Membership Programs: VistaJet and Wheels Up
VistaJet operates a different model entirely. Rather than selling fractional shares, VistaJet offers a membership program with guaranteed access to its fleet of Bombardier Global and Challenger aircraft. Members pay an annual subscription and then per-hour flight rates. The key advantage for international property investors is VistaJet's global positioning: the company operates worldwide without the repositioning fees that plague domestic-focused operators. If you need a jet in Monaco today and in Hong Kong tomorrow, VistaJet's fleet is positioned to accommodate.
VistaJet's Program membership, designed for those flying 50 or more hours per year, offers guaranteed availability with as little as 24 hours' notice. The company's Direct membership targets lighter users with more flexible terms. Both tiers include VistaJet's signature silver-and-red cabin interiors and a consistently high standard of onboard service.

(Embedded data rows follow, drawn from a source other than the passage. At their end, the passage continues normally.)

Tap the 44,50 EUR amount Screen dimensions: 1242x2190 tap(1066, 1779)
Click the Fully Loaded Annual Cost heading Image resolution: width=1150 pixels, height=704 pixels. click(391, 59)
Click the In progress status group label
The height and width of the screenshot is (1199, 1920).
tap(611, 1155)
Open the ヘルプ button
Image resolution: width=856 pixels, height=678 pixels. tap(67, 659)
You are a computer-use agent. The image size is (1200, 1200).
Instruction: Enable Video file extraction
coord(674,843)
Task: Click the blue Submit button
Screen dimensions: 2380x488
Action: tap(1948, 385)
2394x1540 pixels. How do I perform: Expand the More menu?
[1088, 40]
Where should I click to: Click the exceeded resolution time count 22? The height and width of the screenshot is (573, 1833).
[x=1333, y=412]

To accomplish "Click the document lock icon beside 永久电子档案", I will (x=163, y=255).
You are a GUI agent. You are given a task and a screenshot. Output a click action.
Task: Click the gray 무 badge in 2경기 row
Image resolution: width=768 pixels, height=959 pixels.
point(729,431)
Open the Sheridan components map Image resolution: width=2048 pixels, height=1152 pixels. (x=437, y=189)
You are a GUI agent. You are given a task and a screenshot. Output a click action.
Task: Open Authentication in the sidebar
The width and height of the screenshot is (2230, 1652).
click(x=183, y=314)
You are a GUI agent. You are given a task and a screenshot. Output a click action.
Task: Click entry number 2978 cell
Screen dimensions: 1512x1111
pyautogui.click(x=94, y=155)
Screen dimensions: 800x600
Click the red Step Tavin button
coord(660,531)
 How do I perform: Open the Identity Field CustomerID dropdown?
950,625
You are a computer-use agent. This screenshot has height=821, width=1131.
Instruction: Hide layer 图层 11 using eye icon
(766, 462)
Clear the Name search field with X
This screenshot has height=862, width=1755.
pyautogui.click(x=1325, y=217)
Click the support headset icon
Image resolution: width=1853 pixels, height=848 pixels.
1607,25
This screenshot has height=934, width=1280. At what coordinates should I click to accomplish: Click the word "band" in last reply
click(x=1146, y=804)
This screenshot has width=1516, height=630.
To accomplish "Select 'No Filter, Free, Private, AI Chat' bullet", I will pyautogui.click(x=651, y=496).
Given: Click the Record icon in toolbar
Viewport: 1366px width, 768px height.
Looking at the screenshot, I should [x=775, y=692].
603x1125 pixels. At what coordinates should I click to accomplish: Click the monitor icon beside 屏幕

Wheels Up, which went public in 2021, targets a broader market but has rapidly expanded its offerings for UHNW clients. The company's Connect and Up membership tiers provide access to a large fleet ranging from turboprops to large-cabin jets. Wheels Up's strength lies in its technology platform, which offers a seamless booking experience via its app, and its extensive domestic US network. For investors focused primarily on American property markets, Wheels Up offers excellent value and convenience.
Charter and Brokerage: Maximum Flexibility
For investors who fly less frequently or whose needs vary significantly from trip to trip, on-demand charter provides maximum flexibility. Companies such as Air Charter Service, PrivateFly (a Directional Aviation company), and Victor act as brokers, sourcing the ideal aircraft for each specific trip from a global network of operators.
The charter model's principal advantage is that there is no capital commitment and no ongoing subscription. The disadvantage is that availability can be less predictable, particularly during peak travel periods such as the Monaco Grand Prix, Art Basel, or the Aspen winter season. For this reason, many serious property investors maintain a fractional or membership program for their core travel needs and supplement with charter for ad hoc requirements.
Matching Aviation to Property Strategy
The choice of aviation solution should align with the investor's property strategy. Those with concentrated holdings in a single region may find a domestic-focused program like Wheels Up perfectly adequate. Investors with global portfolios spanning Europe, the Middle East, and Asia will benefit from the intercontinental capabilities of VistaJet or a NetJets large-cabin program. Those acquiring properties in remote locations, such as private islands or mountain estates, should prioritize operators with experience in challenging airports and short runways.
Private aviation is, ultimately, a tool for maximizing the most scarce resource that any investor possesses: time. For those operating at the highest levels of global real estate, it is indispensable.